* _PROVIDED DATA_:

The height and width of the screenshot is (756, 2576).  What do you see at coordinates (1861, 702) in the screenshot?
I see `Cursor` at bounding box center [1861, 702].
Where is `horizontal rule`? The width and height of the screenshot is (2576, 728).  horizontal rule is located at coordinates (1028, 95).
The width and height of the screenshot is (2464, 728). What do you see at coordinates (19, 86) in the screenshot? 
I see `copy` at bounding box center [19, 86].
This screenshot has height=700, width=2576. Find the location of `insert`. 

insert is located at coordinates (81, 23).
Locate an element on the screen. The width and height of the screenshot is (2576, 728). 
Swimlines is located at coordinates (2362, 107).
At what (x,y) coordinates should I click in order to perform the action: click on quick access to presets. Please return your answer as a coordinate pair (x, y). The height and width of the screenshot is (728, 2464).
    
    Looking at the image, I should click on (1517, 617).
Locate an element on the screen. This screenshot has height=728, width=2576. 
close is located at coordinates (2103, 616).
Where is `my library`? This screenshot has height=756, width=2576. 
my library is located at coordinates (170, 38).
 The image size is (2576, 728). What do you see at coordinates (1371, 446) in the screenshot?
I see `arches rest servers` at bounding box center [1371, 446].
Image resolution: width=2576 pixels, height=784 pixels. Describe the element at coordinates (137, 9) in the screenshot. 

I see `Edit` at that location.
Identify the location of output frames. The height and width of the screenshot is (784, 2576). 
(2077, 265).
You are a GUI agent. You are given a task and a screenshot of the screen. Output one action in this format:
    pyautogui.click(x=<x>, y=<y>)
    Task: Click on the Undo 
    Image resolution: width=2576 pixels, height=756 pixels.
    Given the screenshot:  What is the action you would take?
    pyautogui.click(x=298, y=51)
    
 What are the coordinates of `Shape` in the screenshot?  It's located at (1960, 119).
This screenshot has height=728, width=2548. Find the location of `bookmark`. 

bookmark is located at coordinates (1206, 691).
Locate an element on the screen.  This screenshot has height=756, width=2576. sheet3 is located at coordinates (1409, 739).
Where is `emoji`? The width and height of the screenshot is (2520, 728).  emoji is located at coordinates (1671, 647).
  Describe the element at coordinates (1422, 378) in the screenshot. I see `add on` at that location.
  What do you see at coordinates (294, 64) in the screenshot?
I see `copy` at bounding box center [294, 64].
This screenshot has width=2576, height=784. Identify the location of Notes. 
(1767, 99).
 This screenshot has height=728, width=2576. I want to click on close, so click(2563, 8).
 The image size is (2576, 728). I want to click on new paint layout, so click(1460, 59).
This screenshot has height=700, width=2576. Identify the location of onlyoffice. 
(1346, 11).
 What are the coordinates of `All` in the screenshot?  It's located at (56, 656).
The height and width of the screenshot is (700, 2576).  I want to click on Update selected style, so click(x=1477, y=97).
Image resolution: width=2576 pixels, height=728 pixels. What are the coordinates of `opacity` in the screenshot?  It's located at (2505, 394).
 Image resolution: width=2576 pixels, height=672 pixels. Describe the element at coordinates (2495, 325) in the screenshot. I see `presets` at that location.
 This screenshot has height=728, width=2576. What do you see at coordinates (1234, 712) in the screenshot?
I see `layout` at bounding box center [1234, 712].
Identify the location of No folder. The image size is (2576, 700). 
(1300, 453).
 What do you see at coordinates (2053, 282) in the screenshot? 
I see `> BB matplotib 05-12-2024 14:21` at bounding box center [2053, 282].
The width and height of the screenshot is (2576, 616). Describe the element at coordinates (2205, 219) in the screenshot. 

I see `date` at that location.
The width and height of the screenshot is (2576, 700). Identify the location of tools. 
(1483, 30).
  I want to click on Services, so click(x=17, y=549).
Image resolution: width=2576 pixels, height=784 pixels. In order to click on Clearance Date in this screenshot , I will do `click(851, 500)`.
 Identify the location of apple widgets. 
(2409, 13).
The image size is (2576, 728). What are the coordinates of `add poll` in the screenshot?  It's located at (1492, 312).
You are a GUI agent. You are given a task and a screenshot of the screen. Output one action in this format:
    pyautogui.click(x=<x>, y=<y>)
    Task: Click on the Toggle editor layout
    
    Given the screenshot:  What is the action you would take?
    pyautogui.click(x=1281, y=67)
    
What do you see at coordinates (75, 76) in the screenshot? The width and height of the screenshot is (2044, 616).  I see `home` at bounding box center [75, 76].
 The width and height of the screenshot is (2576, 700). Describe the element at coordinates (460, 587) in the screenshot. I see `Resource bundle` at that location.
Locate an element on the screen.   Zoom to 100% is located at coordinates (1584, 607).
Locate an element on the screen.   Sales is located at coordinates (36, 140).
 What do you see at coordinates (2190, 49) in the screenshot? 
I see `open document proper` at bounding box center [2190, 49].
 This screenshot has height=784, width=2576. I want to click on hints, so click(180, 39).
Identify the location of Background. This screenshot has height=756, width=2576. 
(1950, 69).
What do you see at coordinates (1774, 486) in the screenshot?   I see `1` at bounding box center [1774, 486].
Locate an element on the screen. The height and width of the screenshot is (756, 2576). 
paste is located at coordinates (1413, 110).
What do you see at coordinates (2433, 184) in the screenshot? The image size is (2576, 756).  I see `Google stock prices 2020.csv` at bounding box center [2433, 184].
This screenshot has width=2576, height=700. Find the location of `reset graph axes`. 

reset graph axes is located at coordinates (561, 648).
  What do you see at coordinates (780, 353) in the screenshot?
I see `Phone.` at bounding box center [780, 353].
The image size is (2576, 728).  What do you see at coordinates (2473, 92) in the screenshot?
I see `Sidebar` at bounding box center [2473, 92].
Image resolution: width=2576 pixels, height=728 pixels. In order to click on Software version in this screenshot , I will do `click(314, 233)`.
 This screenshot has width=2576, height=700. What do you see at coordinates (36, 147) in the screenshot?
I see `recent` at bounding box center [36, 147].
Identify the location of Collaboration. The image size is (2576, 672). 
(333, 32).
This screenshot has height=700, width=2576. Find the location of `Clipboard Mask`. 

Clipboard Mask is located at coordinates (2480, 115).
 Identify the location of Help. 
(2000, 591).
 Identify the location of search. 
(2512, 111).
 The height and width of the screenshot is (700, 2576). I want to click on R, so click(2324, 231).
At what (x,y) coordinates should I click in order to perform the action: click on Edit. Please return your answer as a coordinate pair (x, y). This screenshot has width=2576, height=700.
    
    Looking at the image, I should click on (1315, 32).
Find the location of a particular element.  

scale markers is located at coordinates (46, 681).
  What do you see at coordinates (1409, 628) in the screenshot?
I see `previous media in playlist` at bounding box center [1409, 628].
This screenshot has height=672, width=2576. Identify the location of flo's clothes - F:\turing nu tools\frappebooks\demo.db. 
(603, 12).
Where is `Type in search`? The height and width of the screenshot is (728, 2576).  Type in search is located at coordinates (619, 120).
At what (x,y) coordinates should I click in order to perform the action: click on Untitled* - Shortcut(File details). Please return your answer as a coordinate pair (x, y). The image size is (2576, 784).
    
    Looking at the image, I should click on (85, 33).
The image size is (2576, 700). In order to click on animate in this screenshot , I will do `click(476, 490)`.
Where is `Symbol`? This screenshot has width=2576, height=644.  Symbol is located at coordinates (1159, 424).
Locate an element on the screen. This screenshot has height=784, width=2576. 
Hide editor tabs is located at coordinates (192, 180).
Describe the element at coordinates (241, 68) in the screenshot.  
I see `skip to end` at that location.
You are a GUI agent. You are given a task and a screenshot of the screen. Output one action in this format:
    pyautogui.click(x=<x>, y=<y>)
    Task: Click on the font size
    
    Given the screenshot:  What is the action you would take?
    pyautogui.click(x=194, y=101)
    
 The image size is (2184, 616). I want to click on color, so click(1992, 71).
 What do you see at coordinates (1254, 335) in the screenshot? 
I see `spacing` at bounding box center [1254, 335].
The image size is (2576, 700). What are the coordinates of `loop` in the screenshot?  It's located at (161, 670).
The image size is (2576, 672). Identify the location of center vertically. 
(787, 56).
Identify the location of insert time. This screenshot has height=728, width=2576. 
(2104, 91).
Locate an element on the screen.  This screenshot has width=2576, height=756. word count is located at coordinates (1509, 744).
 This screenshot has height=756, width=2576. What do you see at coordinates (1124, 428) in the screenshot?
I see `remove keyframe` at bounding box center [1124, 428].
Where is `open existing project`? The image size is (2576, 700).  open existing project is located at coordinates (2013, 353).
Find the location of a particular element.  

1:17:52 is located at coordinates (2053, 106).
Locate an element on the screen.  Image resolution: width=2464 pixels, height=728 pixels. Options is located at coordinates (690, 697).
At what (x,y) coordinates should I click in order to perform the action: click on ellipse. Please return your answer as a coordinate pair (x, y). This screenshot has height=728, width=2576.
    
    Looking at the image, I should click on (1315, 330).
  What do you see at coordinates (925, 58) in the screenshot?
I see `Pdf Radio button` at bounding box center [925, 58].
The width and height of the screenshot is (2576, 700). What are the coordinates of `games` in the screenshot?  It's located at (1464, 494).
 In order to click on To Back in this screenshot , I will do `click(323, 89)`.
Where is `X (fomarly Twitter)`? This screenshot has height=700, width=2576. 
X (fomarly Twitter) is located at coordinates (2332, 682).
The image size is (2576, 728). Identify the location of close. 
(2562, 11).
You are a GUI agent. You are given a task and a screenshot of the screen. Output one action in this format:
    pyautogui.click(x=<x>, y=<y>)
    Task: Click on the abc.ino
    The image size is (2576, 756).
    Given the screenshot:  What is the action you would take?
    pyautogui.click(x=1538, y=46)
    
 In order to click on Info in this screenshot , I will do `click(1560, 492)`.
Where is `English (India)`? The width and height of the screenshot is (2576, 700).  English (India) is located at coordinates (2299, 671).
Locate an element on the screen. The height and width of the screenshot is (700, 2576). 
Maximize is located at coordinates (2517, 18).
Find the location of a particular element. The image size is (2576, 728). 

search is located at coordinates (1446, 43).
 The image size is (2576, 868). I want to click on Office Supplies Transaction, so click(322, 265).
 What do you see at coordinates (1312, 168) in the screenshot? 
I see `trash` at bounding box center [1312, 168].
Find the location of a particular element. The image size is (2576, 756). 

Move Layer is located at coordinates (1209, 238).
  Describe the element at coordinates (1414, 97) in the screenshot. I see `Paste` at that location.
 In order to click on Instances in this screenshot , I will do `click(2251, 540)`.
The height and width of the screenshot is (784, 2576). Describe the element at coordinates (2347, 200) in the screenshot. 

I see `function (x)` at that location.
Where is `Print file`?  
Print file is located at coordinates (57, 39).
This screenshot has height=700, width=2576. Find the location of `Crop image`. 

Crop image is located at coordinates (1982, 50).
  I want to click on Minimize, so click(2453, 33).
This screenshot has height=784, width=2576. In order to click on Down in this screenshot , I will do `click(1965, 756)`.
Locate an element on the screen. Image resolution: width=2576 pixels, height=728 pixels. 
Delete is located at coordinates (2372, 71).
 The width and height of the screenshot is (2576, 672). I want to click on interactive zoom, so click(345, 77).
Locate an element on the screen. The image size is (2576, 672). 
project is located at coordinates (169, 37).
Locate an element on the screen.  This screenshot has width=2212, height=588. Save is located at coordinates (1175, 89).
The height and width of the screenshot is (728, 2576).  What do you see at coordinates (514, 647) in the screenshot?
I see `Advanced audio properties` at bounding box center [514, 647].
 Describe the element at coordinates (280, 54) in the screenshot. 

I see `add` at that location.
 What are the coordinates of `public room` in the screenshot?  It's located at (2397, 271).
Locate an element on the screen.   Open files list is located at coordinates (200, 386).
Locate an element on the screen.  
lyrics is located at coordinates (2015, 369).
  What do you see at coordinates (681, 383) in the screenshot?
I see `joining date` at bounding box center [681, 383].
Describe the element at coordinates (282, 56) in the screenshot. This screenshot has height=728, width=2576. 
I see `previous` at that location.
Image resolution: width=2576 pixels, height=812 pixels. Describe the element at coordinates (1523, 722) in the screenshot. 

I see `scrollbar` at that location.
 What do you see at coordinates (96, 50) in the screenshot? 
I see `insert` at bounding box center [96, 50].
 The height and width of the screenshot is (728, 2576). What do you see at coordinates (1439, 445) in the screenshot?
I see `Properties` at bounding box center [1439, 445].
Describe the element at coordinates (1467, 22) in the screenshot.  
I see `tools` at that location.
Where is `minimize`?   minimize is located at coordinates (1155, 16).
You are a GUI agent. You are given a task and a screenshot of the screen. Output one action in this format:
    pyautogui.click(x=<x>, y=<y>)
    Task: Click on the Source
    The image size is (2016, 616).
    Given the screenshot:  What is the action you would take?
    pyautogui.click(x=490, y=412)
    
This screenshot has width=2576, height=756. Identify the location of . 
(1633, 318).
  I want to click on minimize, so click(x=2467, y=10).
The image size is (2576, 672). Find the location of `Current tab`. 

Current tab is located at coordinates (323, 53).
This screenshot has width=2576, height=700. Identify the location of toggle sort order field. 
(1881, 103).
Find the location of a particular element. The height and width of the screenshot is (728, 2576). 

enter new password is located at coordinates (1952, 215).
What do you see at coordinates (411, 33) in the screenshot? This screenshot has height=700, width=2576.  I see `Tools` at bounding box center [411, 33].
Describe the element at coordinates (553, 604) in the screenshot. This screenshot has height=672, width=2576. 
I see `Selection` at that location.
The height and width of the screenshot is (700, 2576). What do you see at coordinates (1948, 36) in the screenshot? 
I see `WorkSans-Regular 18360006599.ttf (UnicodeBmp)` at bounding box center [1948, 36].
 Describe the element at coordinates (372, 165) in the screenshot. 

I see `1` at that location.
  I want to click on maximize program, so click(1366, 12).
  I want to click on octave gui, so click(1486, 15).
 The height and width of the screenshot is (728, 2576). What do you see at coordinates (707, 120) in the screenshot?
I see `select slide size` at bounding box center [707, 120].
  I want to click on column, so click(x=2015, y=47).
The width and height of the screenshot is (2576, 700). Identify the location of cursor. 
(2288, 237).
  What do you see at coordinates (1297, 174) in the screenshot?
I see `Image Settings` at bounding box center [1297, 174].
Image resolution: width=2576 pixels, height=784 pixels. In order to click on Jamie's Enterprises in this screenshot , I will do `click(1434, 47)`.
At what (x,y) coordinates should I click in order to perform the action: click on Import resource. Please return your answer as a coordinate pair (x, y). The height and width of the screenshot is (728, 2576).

* _THE PROBLEM_: Could you rewrite everything in the material from the line containing "is (2576, 784)." down to the line containing "coordinates (1159, 424).", changing "image size" to "screenshot size" and keeping all else unchanged?

* _SOLUTION_:
At what (x,y) coordinates should I click in order to perform the action: click on Untitled* - Shortcut(File details). Please return your answer as a coordinate pair (x, y). The screenshot size is (2576, 784).
    
    Looking at the image, I should click on (85, 33).
The screenshot size is (2576, 700). In order to click on animate in this screenshot , I will do `click(476, 490)`.
Where is `Symbol`? This screenshot has width=2576, height=644.  Symbol is located at coordinates (1159, 424).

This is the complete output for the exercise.